Currently Cash is at a level of 46% of TNW - deployed mostly in Debt MFs, FDs and Savings a/c. Portfolio is ~ 1% below all time high hit a few weeks back. My primary theses of keeping a 60:40 portfolio is that the period of steep upmove in equities has ended / is nearing an end and the next phase will be a ‘no trend’ phase of sideways movement. I am most comfortable with this kind of allocation and had kept cash at similar levels for all of 2018, 2019 and early 2020 before covid crash.

With central banks no longer in the mood to stimulate through further money supply - my bet is that the next correction on account of any fresh bad news would most likely ‘allowed’ to happen. Of course stock specific bad news will always being welcome falls in many buoyant prices.

At current prices - I am in no mood to add a stock unless there is sustainably earnings visibility (not hope) that hasnt been well priced in by the markets. Best guage of earnings visibility is data : order books for manufacturing companies, published data like monthly export / secondary sales data in case of textiles, on the ground feedback from multiple reliable points for geographically concentrated lenders like Bandhan. Worst guage is often outspoken management commentaries.

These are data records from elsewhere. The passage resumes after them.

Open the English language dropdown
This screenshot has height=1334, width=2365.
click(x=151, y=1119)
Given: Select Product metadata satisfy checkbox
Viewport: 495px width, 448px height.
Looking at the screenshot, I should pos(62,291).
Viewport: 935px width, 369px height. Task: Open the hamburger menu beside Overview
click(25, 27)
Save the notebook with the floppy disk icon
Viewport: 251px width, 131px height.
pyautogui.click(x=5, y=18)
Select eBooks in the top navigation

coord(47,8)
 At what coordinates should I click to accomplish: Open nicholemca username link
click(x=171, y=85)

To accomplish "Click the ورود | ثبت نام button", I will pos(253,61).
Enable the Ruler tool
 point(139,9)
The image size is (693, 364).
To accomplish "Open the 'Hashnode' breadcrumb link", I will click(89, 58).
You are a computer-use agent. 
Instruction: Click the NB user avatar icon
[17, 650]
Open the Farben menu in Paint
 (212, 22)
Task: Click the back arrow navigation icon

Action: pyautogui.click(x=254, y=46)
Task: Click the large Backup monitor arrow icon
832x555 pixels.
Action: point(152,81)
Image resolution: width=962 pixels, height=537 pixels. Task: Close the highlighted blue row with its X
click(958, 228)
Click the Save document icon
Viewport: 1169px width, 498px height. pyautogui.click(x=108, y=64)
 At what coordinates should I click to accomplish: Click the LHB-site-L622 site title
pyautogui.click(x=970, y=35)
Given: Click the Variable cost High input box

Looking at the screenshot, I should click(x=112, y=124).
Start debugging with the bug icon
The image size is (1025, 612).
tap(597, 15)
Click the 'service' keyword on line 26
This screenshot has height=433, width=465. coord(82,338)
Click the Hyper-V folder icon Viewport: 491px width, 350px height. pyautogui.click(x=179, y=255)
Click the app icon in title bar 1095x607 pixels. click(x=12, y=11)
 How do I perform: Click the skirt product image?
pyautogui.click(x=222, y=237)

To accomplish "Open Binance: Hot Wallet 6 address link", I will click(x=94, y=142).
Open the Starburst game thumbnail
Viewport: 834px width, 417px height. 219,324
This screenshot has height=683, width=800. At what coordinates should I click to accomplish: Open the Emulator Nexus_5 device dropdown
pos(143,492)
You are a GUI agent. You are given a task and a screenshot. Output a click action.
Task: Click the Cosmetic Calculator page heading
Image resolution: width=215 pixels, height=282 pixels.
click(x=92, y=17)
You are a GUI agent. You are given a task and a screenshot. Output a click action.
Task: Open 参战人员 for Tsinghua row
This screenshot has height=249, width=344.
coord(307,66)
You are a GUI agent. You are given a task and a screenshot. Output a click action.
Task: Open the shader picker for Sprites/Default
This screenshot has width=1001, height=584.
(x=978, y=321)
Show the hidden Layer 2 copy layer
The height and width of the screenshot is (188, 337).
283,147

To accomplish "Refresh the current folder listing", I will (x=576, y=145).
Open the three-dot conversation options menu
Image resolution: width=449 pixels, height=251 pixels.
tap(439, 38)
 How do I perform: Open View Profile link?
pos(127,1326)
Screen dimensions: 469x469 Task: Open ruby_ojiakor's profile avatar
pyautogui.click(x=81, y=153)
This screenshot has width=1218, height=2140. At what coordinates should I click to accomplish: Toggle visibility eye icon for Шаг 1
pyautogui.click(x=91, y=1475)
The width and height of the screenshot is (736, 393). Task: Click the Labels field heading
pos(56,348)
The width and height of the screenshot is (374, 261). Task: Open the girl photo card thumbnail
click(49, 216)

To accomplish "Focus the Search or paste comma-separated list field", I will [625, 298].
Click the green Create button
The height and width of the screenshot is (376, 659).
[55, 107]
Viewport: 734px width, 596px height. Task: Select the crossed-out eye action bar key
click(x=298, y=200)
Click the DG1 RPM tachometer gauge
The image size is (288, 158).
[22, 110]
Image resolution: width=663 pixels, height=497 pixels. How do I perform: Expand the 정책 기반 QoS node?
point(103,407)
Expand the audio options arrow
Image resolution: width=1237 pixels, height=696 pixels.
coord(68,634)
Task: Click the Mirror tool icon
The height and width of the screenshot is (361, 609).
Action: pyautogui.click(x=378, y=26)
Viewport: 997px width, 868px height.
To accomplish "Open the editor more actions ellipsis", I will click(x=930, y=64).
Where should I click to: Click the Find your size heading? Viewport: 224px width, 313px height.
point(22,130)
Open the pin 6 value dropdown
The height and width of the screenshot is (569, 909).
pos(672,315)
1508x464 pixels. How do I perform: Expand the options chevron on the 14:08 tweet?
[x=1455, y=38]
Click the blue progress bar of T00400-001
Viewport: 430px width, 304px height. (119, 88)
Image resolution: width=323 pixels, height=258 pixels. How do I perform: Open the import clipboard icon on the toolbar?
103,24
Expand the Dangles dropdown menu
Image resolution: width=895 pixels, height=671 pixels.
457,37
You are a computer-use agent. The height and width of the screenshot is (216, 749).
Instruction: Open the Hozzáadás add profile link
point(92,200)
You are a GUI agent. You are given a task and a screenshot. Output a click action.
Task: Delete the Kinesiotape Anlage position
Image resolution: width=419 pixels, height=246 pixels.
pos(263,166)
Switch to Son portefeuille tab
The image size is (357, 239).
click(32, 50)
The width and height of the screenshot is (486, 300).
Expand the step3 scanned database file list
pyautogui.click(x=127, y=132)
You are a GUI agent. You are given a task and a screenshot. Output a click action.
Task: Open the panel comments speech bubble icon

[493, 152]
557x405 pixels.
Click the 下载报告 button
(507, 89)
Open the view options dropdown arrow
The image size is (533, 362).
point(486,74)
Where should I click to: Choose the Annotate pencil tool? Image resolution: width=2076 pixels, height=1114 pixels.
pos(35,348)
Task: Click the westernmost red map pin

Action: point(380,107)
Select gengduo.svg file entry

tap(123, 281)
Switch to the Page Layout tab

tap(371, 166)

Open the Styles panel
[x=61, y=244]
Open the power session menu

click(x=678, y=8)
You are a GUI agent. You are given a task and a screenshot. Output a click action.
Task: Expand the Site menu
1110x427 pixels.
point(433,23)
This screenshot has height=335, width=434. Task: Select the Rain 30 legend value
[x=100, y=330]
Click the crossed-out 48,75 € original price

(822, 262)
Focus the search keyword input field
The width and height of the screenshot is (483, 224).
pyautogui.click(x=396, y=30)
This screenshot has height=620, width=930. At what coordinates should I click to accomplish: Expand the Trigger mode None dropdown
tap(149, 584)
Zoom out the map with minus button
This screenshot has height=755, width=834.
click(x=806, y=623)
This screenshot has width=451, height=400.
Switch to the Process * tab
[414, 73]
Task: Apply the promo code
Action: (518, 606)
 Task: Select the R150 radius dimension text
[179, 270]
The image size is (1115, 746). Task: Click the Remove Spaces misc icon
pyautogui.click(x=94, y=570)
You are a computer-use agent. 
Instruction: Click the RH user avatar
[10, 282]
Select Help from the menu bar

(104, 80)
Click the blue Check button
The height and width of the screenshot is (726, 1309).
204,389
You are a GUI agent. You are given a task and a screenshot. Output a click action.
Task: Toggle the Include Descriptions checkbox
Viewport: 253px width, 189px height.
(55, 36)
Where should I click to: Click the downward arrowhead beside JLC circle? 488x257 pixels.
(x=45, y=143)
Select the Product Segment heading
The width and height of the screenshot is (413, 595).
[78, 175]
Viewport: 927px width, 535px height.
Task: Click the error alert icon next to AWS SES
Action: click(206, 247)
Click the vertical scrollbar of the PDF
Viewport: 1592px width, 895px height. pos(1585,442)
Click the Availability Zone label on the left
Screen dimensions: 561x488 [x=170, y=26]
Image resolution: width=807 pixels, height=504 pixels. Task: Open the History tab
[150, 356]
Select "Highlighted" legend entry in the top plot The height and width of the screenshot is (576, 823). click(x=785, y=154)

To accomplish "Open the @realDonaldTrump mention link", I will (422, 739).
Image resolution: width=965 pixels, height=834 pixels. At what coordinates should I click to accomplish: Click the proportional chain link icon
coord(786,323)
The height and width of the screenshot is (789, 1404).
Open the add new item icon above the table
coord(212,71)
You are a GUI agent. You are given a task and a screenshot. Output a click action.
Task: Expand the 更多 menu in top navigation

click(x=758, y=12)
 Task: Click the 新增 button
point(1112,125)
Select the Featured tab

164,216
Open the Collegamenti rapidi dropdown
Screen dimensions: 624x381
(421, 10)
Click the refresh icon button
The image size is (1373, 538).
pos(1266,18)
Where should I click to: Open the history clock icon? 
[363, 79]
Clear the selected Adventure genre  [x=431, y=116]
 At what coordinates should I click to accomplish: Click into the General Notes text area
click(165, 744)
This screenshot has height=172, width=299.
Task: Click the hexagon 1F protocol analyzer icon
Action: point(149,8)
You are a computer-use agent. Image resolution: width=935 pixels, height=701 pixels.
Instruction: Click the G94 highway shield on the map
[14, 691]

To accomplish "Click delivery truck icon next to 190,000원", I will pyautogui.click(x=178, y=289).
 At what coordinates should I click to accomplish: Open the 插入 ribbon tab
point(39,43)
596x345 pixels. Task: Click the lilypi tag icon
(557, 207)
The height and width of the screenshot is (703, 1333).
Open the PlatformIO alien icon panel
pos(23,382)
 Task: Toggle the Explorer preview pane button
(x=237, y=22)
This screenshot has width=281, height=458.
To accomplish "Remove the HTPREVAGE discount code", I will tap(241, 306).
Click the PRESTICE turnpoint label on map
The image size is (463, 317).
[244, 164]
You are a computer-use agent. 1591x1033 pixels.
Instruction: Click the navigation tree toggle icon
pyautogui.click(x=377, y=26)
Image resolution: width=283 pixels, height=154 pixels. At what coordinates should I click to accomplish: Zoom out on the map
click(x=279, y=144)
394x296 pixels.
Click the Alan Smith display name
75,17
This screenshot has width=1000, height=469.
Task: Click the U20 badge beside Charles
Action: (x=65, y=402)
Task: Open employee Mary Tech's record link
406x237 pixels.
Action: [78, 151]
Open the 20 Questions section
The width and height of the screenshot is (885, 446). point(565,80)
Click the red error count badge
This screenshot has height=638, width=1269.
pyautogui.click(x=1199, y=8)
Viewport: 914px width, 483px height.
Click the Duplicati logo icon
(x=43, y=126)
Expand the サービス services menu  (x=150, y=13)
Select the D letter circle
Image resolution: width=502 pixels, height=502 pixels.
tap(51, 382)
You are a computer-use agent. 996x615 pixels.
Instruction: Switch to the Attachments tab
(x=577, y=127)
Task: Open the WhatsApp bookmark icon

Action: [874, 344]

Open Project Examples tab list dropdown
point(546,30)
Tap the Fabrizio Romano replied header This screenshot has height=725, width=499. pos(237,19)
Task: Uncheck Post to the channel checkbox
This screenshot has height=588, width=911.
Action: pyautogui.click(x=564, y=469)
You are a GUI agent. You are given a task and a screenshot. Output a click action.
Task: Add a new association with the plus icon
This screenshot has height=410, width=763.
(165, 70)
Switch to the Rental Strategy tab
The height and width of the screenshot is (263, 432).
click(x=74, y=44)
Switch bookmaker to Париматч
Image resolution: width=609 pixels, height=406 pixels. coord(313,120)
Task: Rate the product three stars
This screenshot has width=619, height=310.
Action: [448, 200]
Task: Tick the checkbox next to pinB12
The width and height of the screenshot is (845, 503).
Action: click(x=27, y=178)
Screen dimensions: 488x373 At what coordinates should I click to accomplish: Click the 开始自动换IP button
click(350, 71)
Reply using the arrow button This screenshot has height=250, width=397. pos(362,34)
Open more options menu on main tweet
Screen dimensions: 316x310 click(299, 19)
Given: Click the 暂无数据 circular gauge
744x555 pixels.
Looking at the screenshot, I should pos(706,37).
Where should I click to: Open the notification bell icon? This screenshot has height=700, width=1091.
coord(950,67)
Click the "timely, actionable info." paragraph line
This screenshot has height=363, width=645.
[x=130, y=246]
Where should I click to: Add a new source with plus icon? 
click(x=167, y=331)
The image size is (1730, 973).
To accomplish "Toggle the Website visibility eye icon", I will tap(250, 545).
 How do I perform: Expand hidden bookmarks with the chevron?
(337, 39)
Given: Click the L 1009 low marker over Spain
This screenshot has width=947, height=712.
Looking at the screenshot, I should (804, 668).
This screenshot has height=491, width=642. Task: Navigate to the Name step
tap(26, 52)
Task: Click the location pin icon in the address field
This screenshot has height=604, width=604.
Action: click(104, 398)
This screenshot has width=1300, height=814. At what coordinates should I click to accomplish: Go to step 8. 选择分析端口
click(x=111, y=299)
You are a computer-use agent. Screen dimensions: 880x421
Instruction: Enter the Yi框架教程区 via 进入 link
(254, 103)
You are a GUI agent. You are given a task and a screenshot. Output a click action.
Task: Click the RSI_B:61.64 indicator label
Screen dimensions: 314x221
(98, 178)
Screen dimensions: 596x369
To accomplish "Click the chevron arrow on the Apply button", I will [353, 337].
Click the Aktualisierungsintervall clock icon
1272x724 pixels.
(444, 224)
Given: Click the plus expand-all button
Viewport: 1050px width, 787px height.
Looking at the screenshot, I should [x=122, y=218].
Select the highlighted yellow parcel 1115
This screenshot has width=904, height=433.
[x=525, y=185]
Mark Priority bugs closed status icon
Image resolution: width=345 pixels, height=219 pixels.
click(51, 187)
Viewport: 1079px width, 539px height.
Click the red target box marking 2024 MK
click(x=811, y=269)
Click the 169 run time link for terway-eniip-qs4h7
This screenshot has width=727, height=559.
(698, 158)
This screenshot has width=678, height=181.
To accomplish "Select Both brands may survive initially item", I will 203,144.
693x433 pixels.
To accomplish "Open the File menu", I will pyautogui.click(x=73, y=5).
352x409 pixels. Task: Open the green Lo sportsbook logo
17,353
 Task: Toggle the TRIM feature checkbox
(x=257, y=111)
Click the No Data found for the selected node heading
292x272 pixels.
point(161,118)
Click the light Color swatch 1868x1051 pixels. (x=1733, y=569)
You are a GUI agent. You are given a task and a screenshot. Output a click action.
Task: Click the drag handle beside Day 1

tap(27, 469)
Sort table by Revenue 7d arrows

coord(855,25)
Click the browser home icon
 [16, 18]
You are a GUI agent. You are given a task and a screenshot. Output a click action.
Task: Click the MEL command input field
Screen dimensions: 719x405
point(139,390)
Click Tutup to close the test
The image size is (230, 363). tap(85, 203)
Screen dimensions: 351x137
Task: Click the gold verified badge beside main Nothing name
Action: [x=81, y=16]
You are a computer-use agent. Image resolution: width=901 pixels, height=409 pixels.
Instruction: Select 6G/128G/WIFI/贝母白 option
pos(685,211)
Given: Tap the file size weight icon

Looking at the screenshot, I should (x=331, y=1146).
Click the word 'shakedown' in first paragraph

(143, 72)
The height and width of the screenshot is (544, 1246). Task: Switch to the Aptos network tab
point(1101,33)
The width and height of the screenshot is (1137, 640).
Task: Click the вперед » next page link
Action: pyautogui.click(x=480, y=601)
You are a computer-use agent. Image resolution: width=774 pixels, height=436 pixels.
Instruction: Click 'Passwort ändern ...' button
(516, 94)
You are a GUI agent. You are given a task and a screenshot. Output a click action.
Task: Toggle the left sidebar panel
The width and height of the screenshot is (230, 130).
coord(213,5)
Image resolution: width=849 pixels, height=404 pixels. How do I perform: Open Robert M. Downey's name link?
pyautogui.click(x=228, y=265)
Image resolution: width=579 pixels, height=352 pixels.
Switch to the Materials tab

When the prices do become favourable - I wouldnt mind entering with big allocations again. Of course if it doesnt happen that way and there is another quick rally - there will be opportunity loss.

Current portfolio is as follows:

New Buys in last 2 months have only been - HDFC Bank and in last few weeks entered Bandhan and Gokex. Have trimmed all other holdings except Laurus, Mastek and Compounders.

Have also been tracking and liking some names like Apollo pipes, Indoco.